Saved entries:
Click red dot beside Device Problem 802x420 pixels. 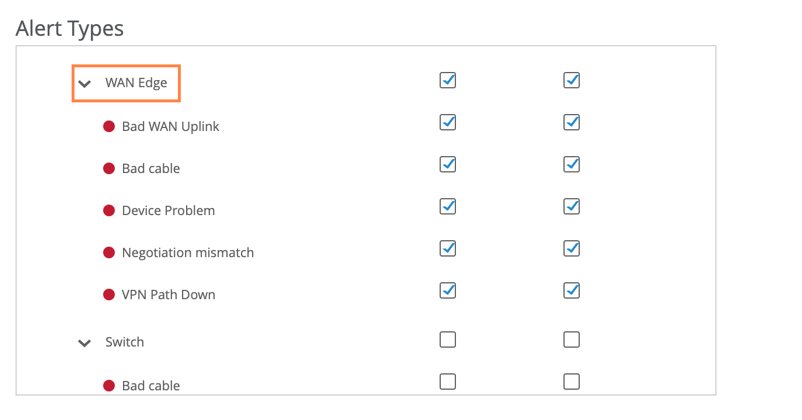point(109,211)
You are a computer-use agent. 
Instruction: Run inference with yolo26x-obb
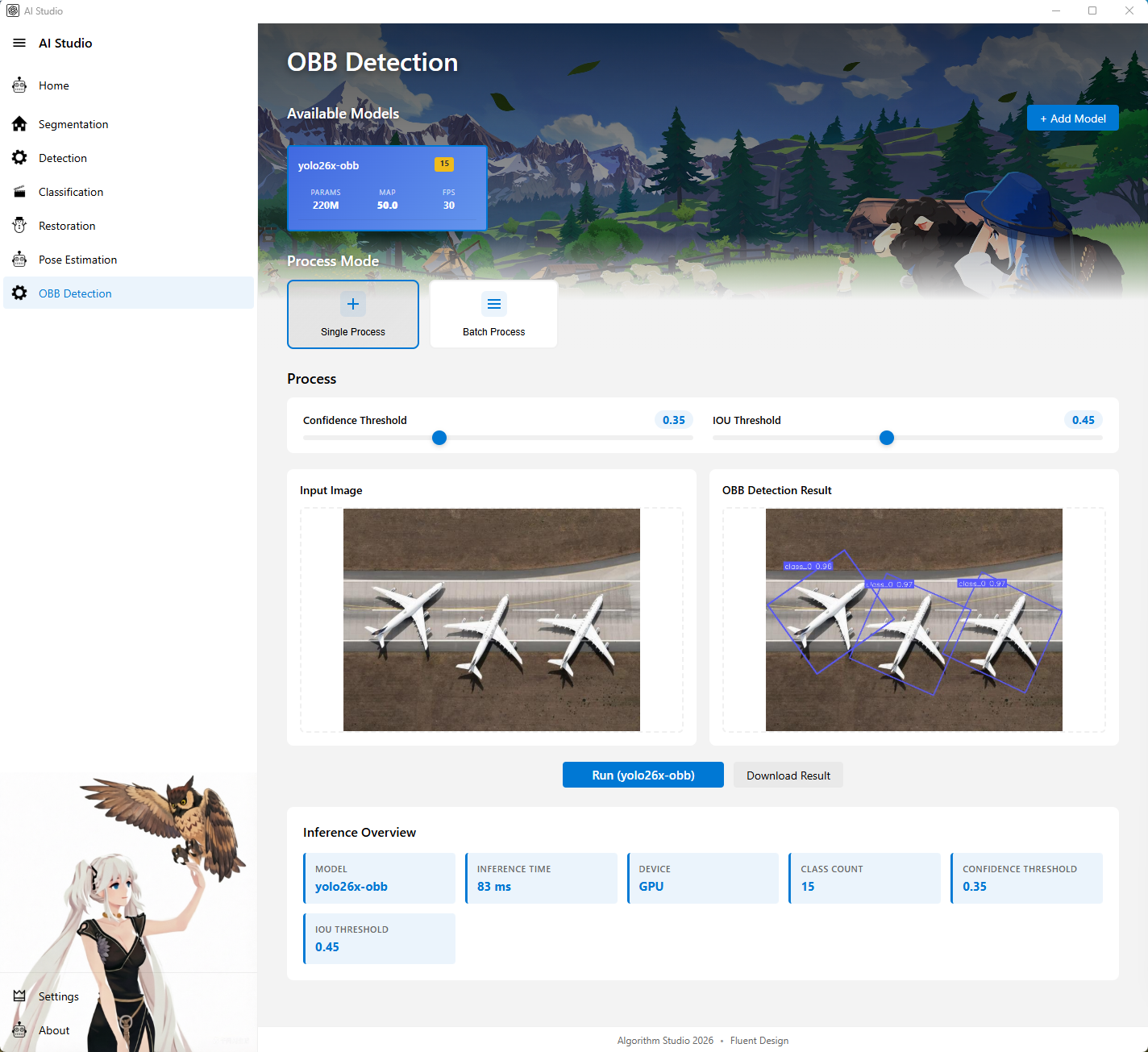click(x=643, y=775)
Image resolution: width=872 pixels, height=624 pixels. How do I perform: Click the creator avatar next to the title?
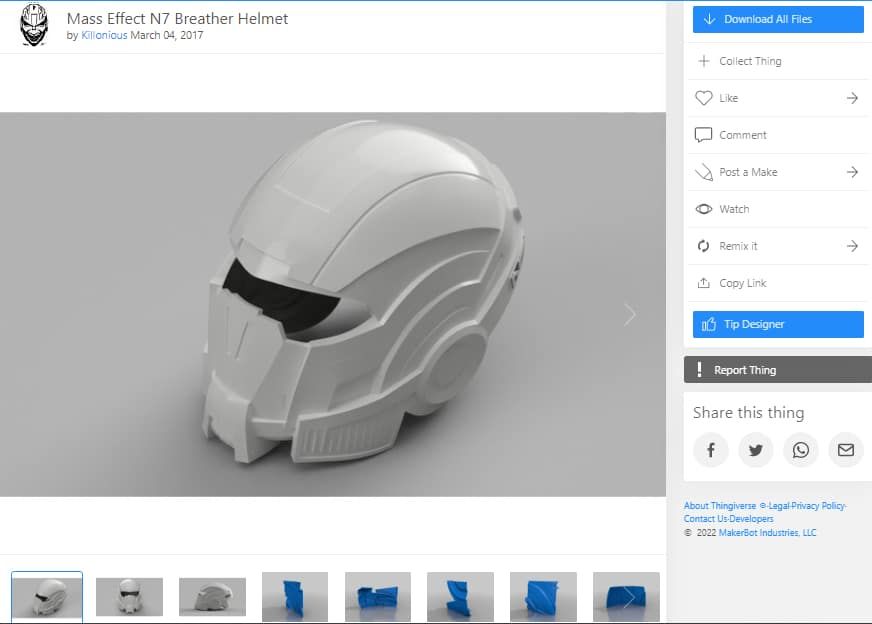coord(33,25)
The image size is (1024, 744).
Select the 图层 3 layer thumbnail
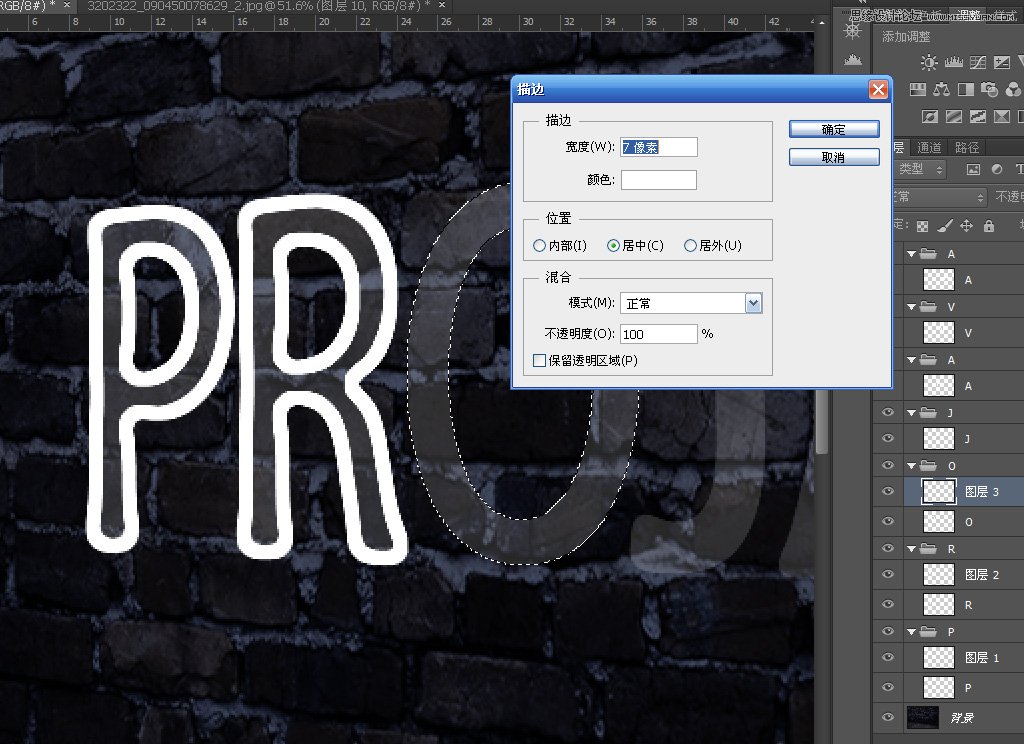(x=937, y=491)
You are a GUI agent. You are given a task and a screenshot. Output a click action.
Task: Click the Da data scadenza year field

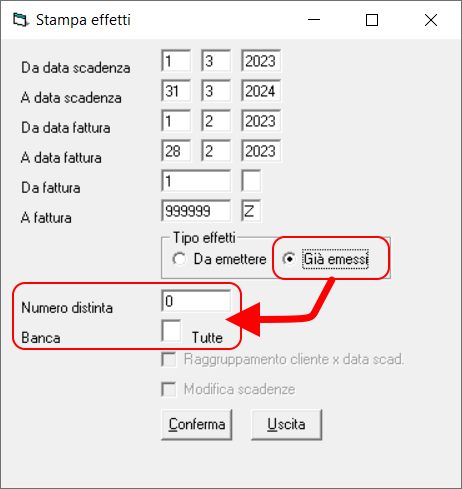coord(261,61)

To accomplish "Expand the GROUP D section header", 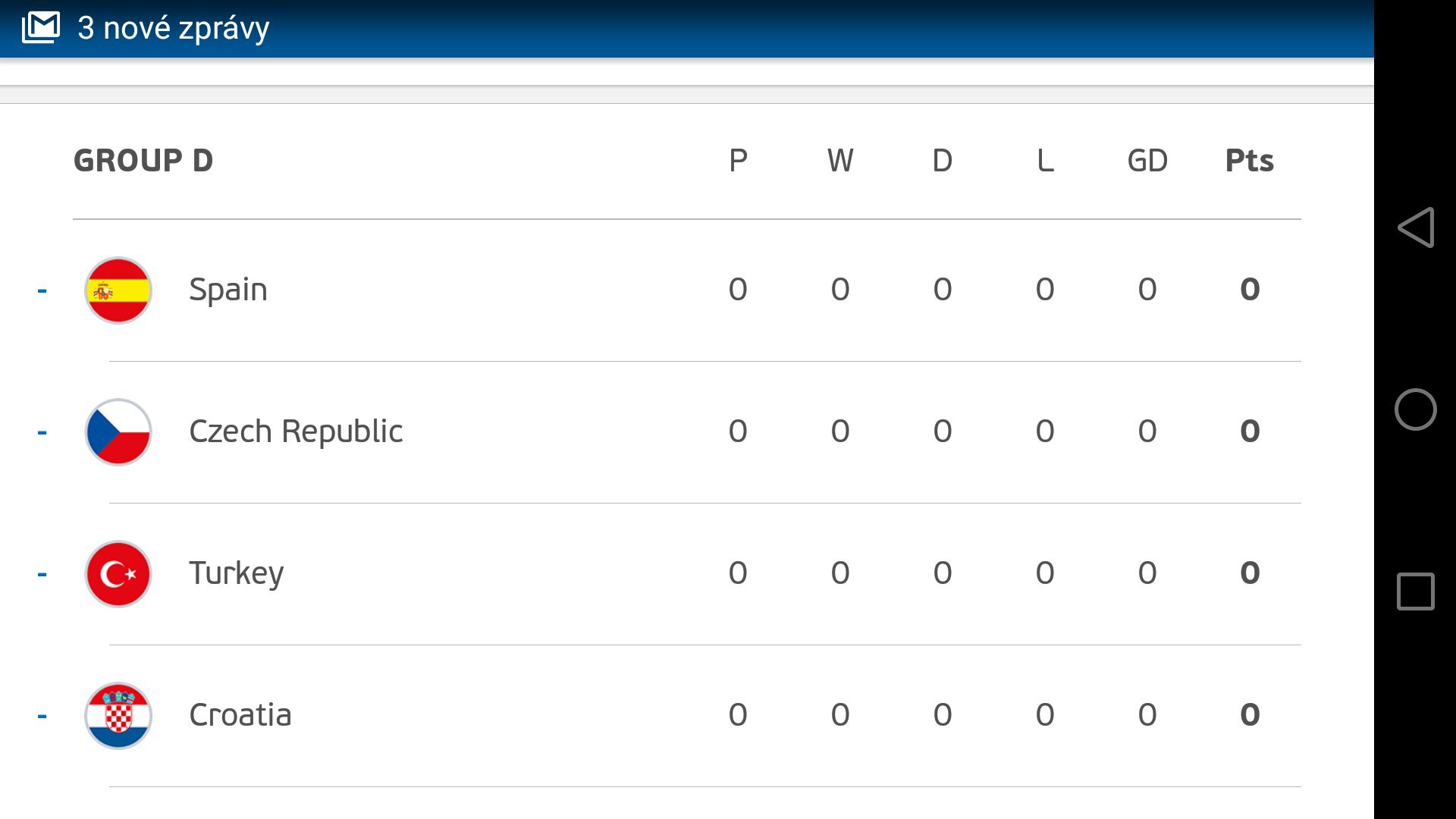I will point(142,160).
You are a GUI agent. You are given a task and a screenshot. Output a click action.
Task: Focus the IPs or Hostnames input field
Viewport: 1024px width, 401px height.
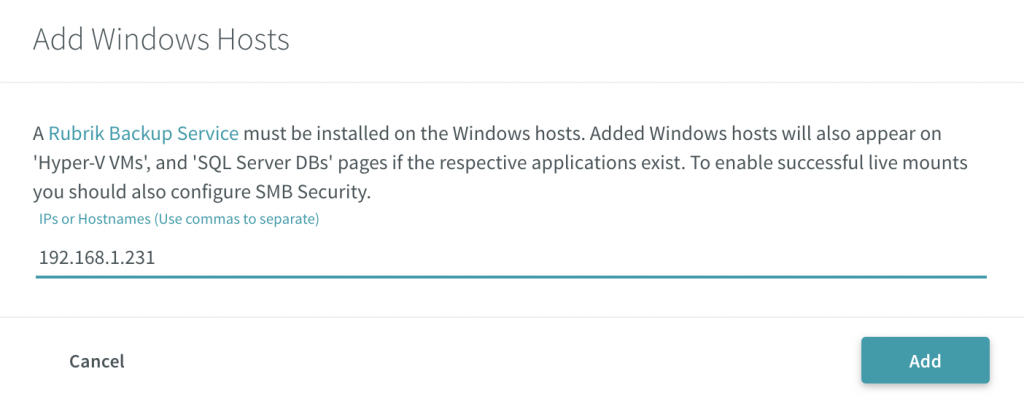(x=511, y=257)
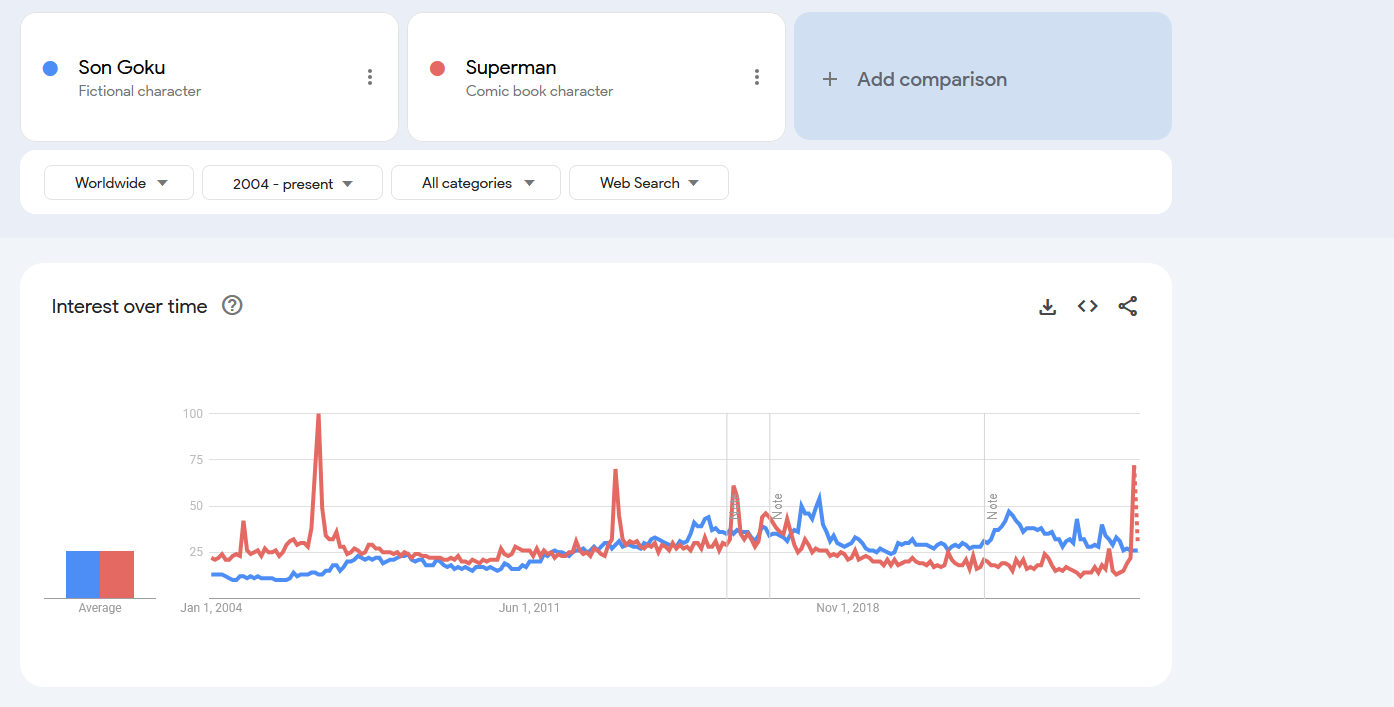Click the Note marker near Nov 2018

click(777, 505)
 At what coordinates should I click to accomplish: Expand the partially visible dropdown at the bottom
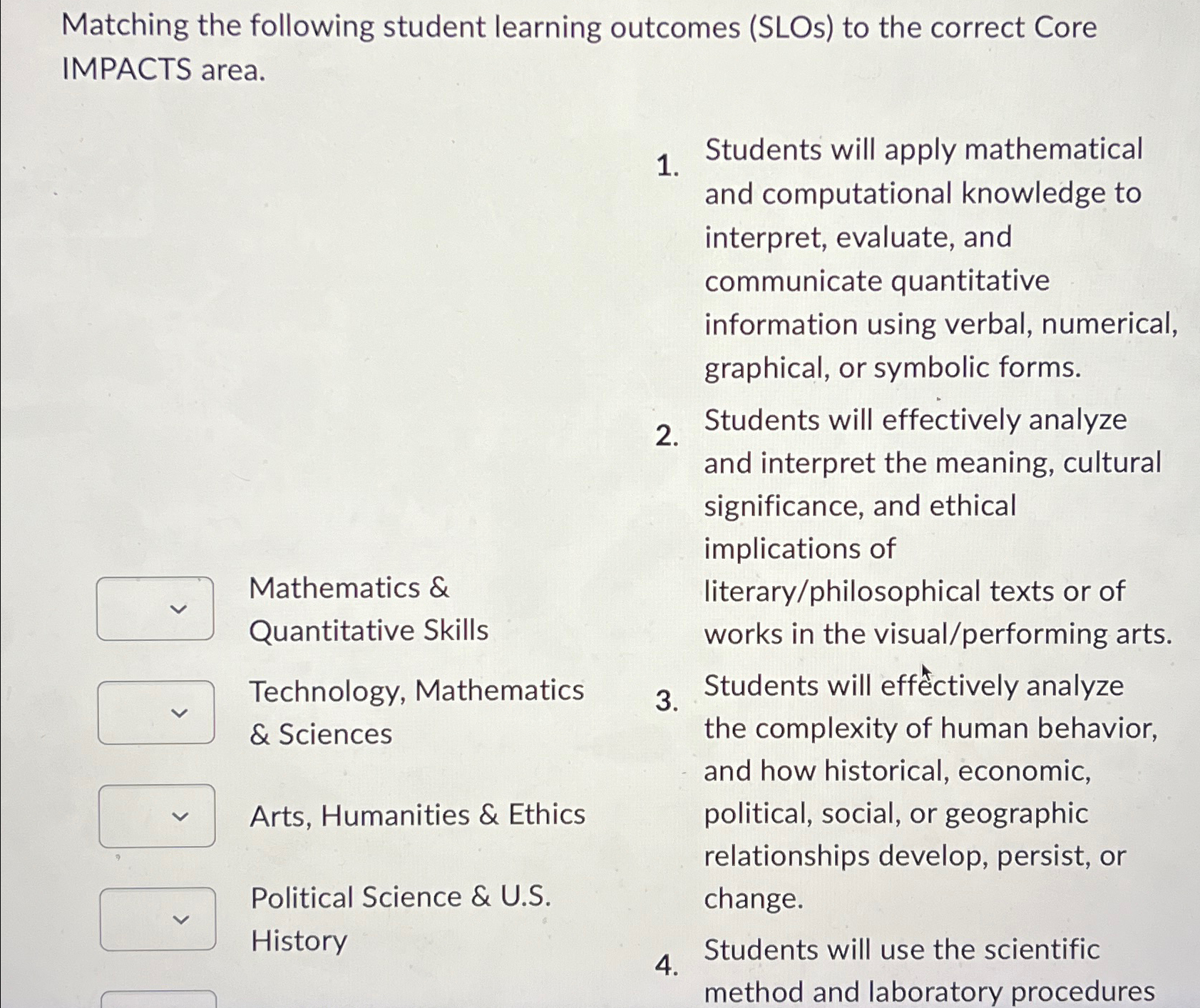coord(157,998)
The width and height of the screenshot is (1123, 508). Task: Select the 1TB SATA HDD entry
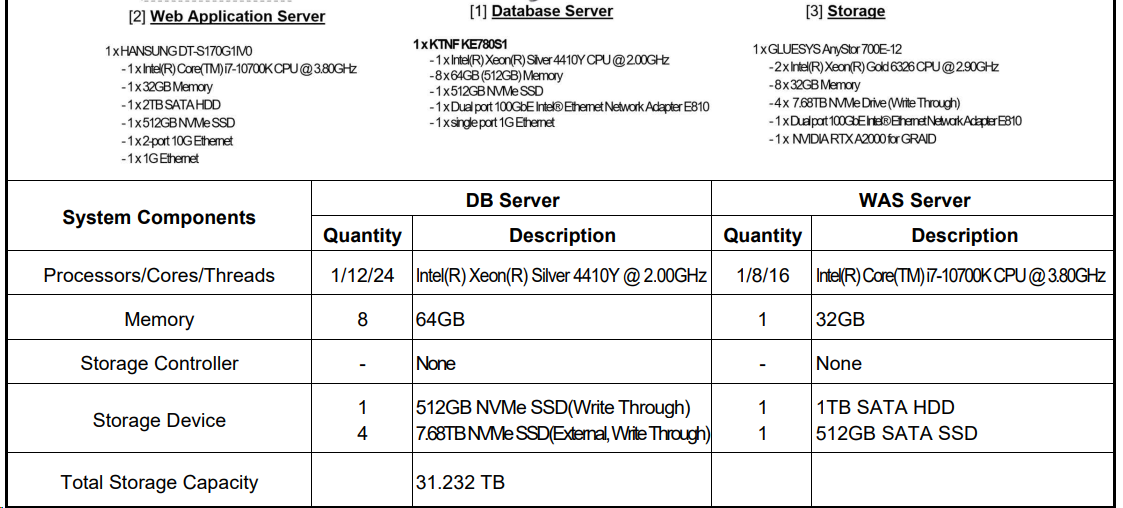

REQUIRED WORK:
Pictures are not part of the answer. Restate word for word the lines from the one with "At what coordinates" through the last line of the records.

OUTPUT OF THE EXERCISE:
 At what coordinates should I click to accomplish: Expand the partially visible dropdown at the bottom
coord(157,998)
The width and height of the screenshot is (1123, 508). Task: Select the 1TB SATA HDD entry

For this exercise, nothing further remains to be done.